Requirements >>
Reproduce the entries below word for word, everything from the line containing "Task: Click info" down to the end of the entries, and leave out the pictures.

──────── Material

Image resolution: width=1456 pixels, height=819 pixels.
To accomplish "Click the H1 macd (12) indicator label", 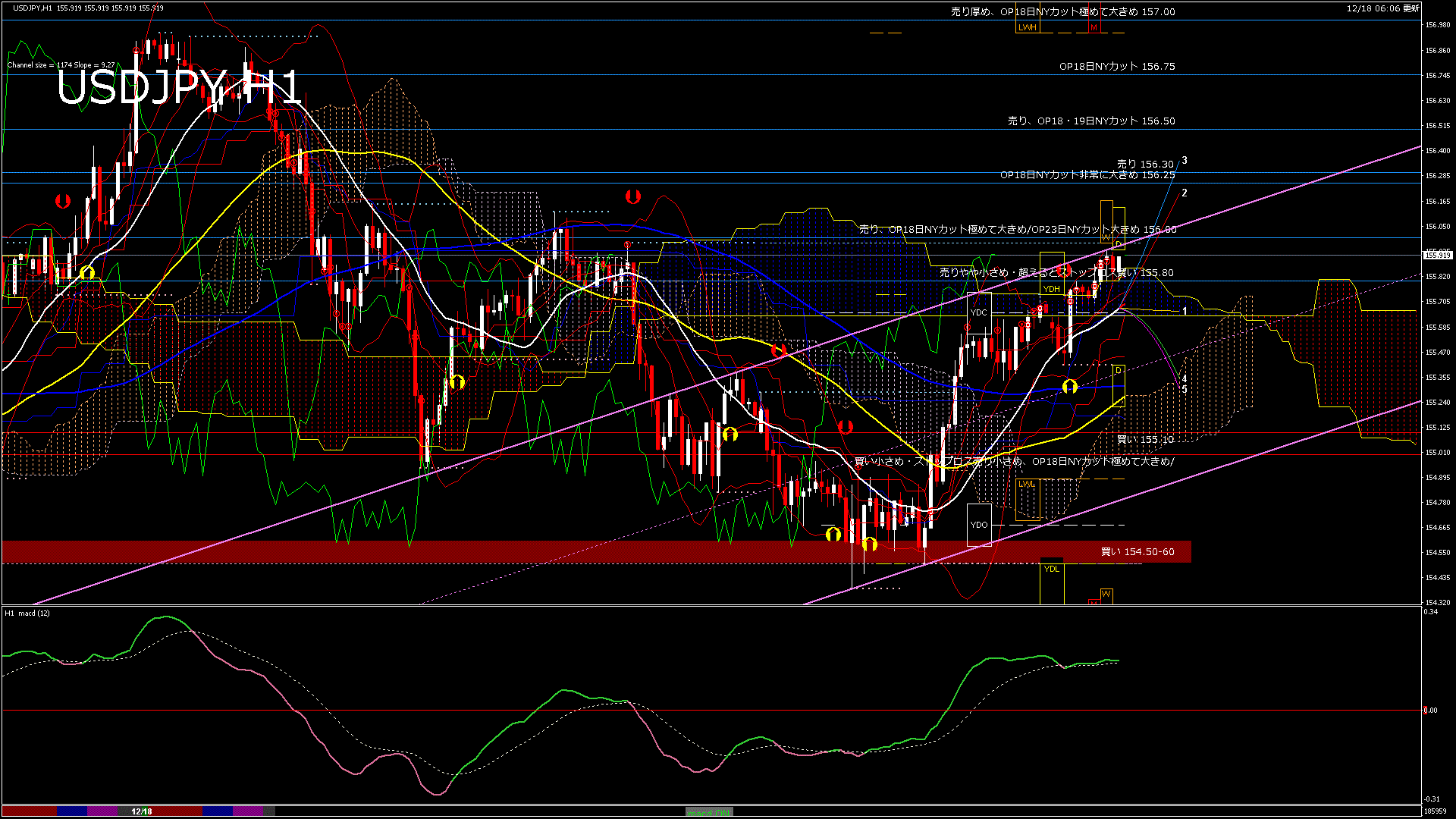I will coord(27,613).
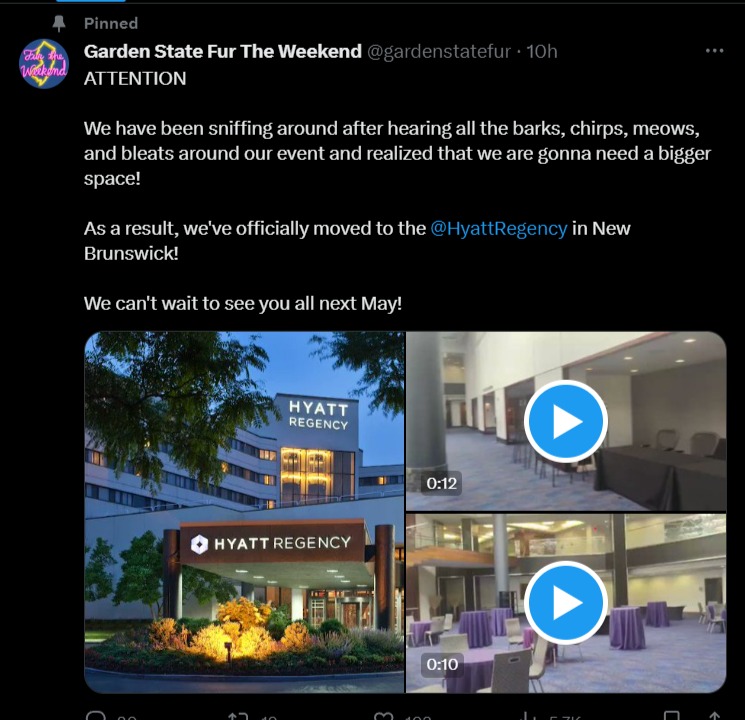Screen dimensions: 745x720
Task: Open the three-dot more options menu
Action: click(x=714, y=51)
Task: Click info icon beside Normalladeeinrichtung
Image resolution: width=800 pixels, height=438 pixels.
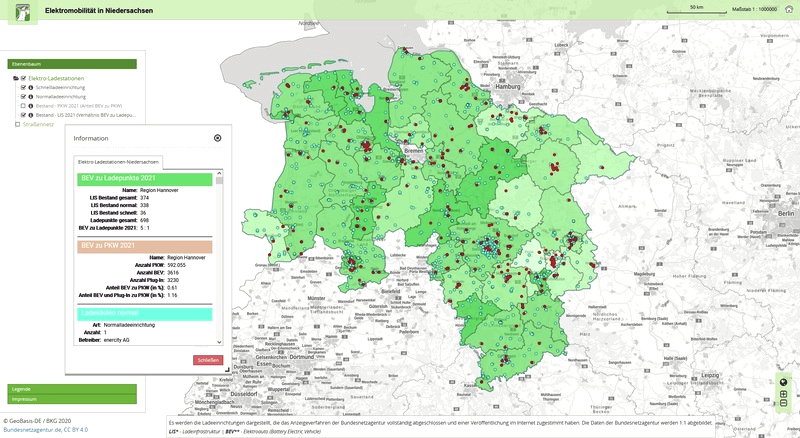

────────────────

Answer to this problem >>
Task: Click info icon beside Normalladeeinrichtung
Image resolution: width=800 pixels, height=438 pixels.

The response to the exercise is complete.